O prefeito do Rio de Janeiro, Eduardo Paes (PMDB), disse nesta terça-feira (8) que "é possível fazer Olimpíada sem metrô", em meio a dúvidas sobre a conclusão da obra para os Jogos Olímpicos de agosto.

De acordo com Paes, há um plano de contingência caso a expansão da linha 4, que irá levar o metrô até a Barra da Tijuca, principal local de competições, não seja finalizada a tempo.


— Tenho plano de contingência para tudo. O que sei é que vai funcionar. É possível fazer Olimpíada sem metrô, mas as informações que temos é que vai ficar pronto.

Paes disse ainda que "o metrô não é importante para Olimpíada" e classificou a obra como uma "conquista extra".


— A Olimpíada é bom motivo para conseguir o metrô.

Segundo uma fonte com conhecimento do assunto, o metrô não deve ser aberto ao grande público na Olimpíada, que começa em 5 de agosto.


— A tendência é que pelo andar da obra não seja aberto para todo mundo.

A cerca de cinco meses para o evento, ainda falta uma parcela importante de recursos financeiros para finalizar a obra.
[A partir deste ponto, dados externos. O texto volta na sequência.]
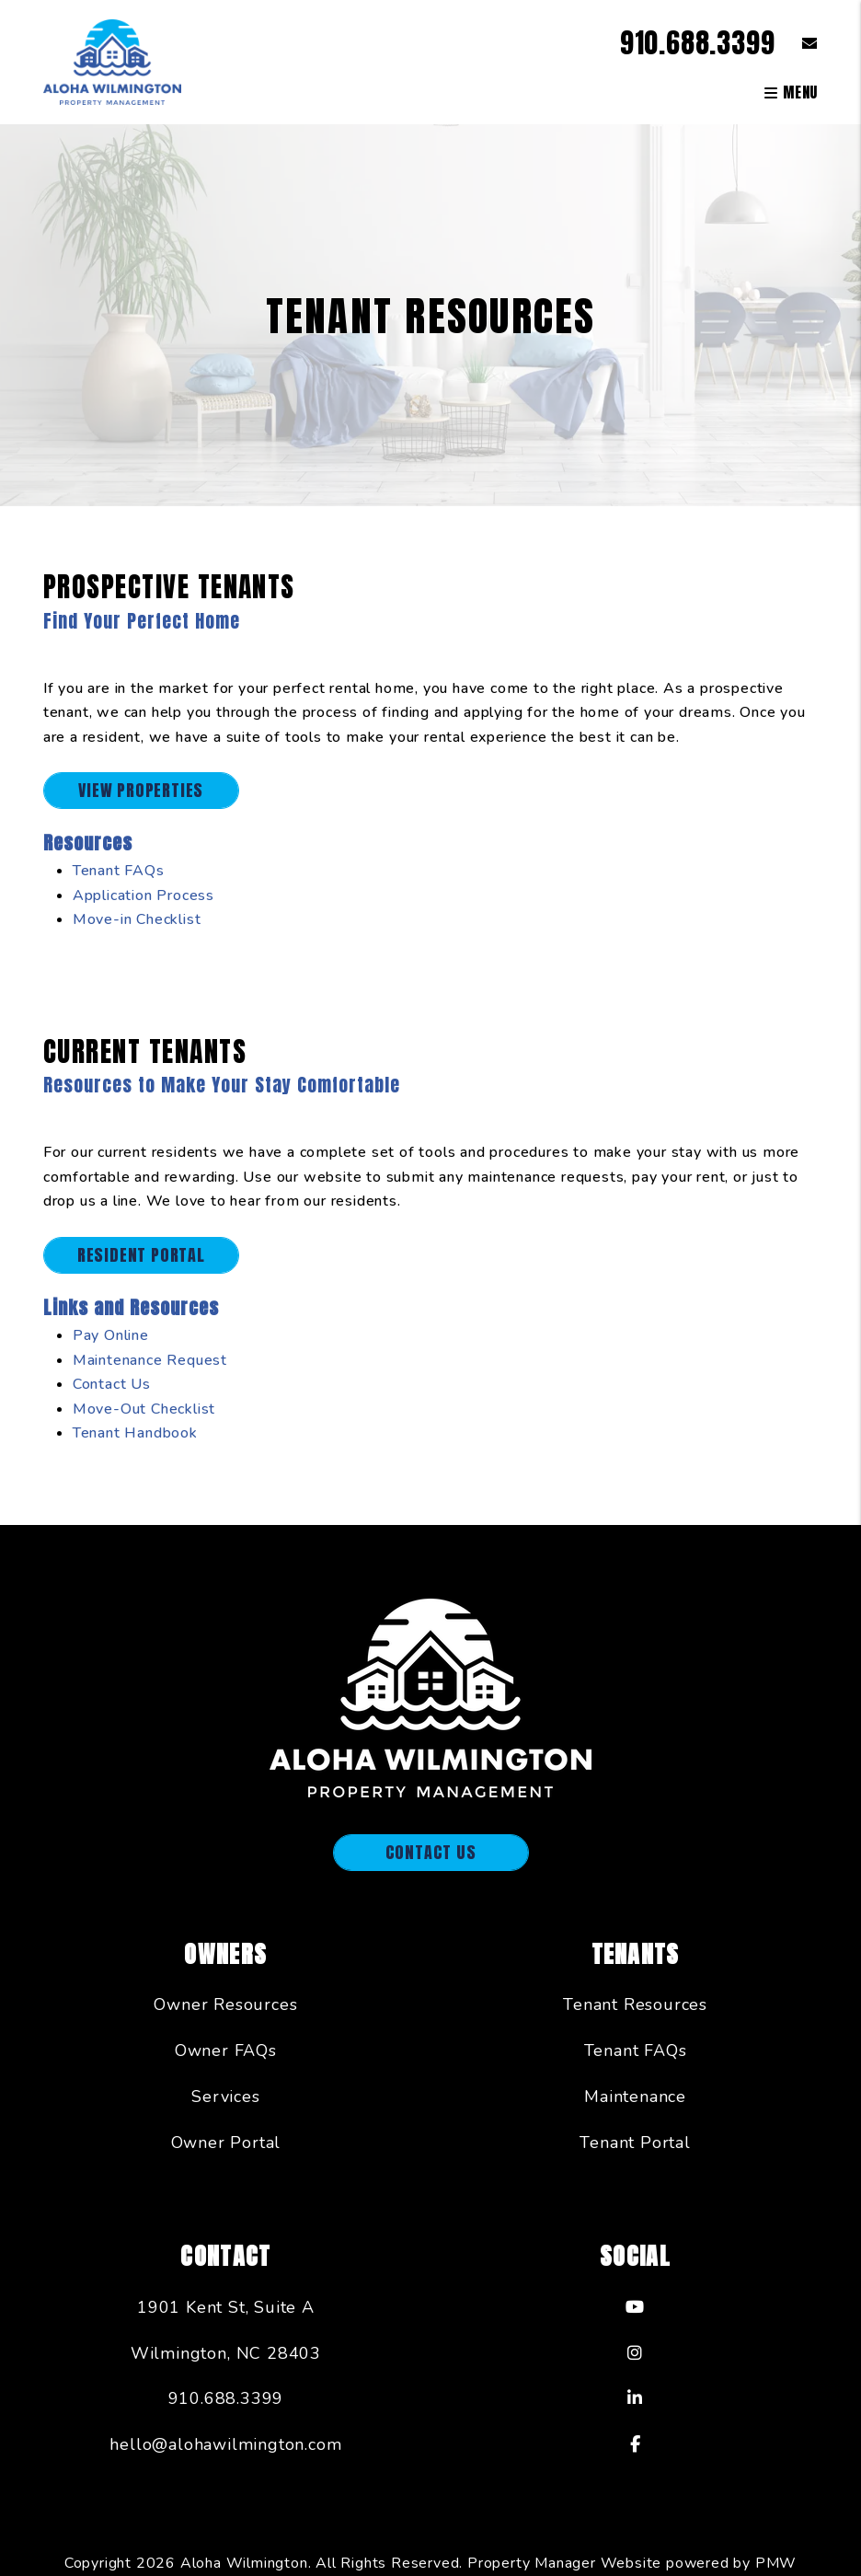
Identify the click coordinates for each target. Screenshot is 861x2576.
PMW (776, 2563)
De acordo com o governo do Estado, responsável pela expansão da linha 4, 90 por cento da obra está concluída.


Na segunda-feira, o ministro das Cidades, Gilberto Kassab, visitou a obra e admitiu "preocupação", mas disse estar confiante que tudo ficará pronto até os Jogos. Durante o evento esportivo, milhões de atletas, dirigentes árbitros e torcedores vão circular pela cidade. Segundo a fonte ouvida pela Reuters, o tráfego no Rio precisa ser reduzido em 30 ou 40 por cento para minimizar os eventuais congestionamentos nos horários de pico.

Para diminuir a circulação de pessoas, a prefeitura mudou o período de férias escolares de julho para agosto e solicitou que empresas concedam férias coletivas a seus funcionários.

— Será muita gente na cidade desde atletas a torcedores. São 7 milhões de ingressos e um plano especial em prática. Diferentemente da Copa, em que havia carros privados para circular, na Olimpíada o meio de transporte será público.